Saturday, October 31, 2009

Satin Stitch lattice

I photograph a lot of my sewing to document the inner construction. I have recently emptied the camera so I am posting various techniques of the most recent Regionals season. For this embroidery I consulted the talented Summerset. She uses a lot of lattice in her wearable art pieces so I asked for some advice, which she graciously provided.

Lattice satin stitch all-over embroidery
The pattern is on left. On the right is a tracing on reverse on right. Again I have used a satin fused with cotton interfacing for the base, with the upper fabric in a cotton velvet. The darts are marked on the bodice and thread traced through all layers.
I sewed on the pink applique at neckline to have an end point for the embroidery. Sometimes you end up with a gap otherwise. The straight stitching lines follow the grid. This stablizes the layers and shows where to stitch.
Keeping the line straight to do the stitching was a challenge for me. I wanted to stitch at an angle. I also found it better to stitch over the straight line with the line being just covered at one side by the stitching. If I tried to centre it I got crooked.
I did not go through the dart area because I wanted to do as much as possible in the flat. I left one square blank on the side of the dart and then finished the stitching once the darts were sewn.
The stitching in flat nearly completed. I kept missing areas and would have to go back to them.
The darts are sewn, the fused satin was trimmed away and the dart was catchstitched open.
Dart is sewn and the gap in embroideryshows. It looks like my lines match up-Yay!
Stitching complete, but the bodice hasn't been trimmed to size yet. This dress is still in production, so I will get some pictures up once it has been completed.

Thursday, October 29, 2009

Reverse applique tutorial

Sometimes it is easier to do large chunks of applique in reverse. The fabrics cut slightly larger than needed and are laid down on the top. They are then straight stitched from behind and trimmed to shape. The technique works especially well with blocky shapes. Finer shapes require more finicky cutting.

Here is the pattern on the left. On the right is the design drawn onto the back of a piece of interfaced satin. I use this as a base for the applique. I have used a soft yellow to enhance the warm undertone tone of the white used in applique.

Pieces of fabrics are laid on top and stitched from behind following the design drawn onto the under fabric. Depending on the fabric, I will often use a spray adhesive to hold the fabrics in place. The gold sequin is called "mirror sequin fishscale". The sequins actually overlap like the scales of a fish. It is a pain to work with, but is spectacular under stage lights. I always wear safety glasses when using this fabric.

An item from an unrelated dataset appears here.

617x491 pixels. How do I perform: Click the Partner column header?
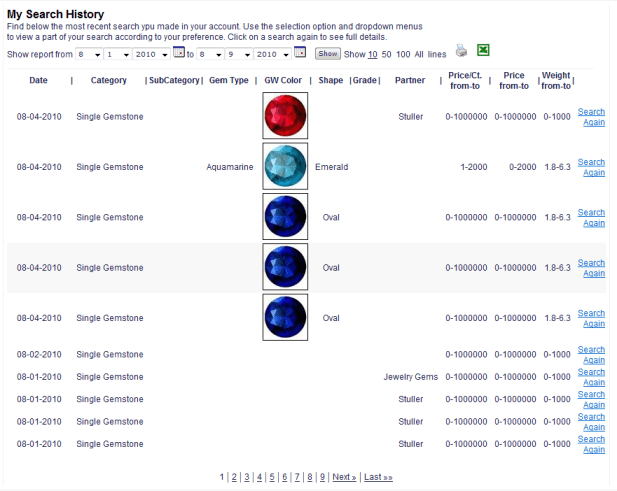click(409, 80)
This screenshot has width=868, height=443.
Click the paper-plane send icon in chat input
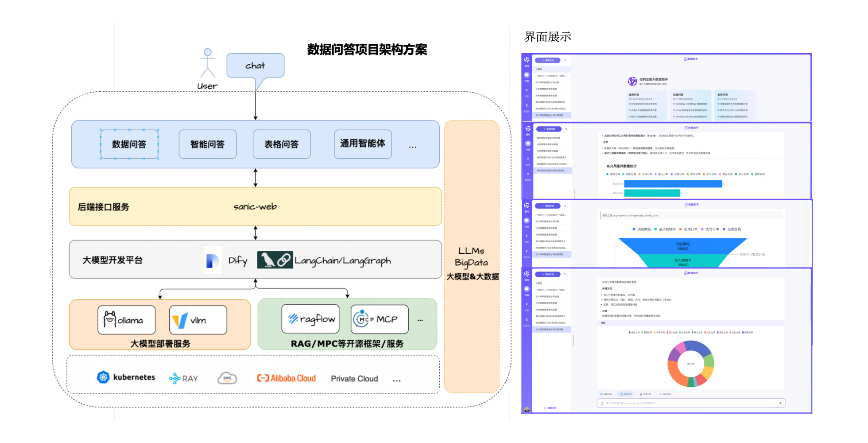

I used a co-ordinating teal velvet and metallic silk with the coral and gold, all laid on top, stitched from behind then trimmed away. This way you do not get texture show-though onto the uppermost fabric.

The white design was done in positve applique. The design was drawn onto a stiff interfacing, cut and spray glued into place. I basted it down before satin stitching the entire design in a fairly robust satin stitch. The finer design lines dictated a different technique. Doesn't the stitching make a huge difference?

The dancer wanted lace sleeves. This Guipure lace is heavy, so I added it after the rest of the work was done. The teal fabric under the lace also forms the upper teal applique.

The final product. In case you are wondering, that really is a solid block of rhinestones in five sizes and two colours glued down the centre front of the bodice.

Wednesday, October 7, 2009

Silk Scarf


I had a layer of water soluble embroidery stabilizer that was starting to dry out so I thought I would use it to make some scarves. This one is orange/fuschia shot silk cut into rectangles and laid out in a brick pattern with some big spaces. I stitched it vertically and horizontally using a mixture of sewing thread colours. It seemed a bit plain so I couched some yarns down on top.
The spaces I mentioned are important. The one I did previously did not have them and looks stiff and heavy. Notice that I have no photos of that one. I lightly sprayed some 505 Fabric Adhesive on the length of water-sol and placed the silk on it, then layered another piece of the water-sol on top. I didn't want to use too much spray in case it marked the silk. For the first few lengths of stitching I had to be very careful because the top layer was loose, but it was OK after that. I might spray glue the water-sol on both sides if I try it again, but it wasn't easy to wash out and I need to give the scarf another soak/wash to get the rest out.
The fabric really seems to shrivel up with the stitching. The scarf is much shorter than I had anticipated.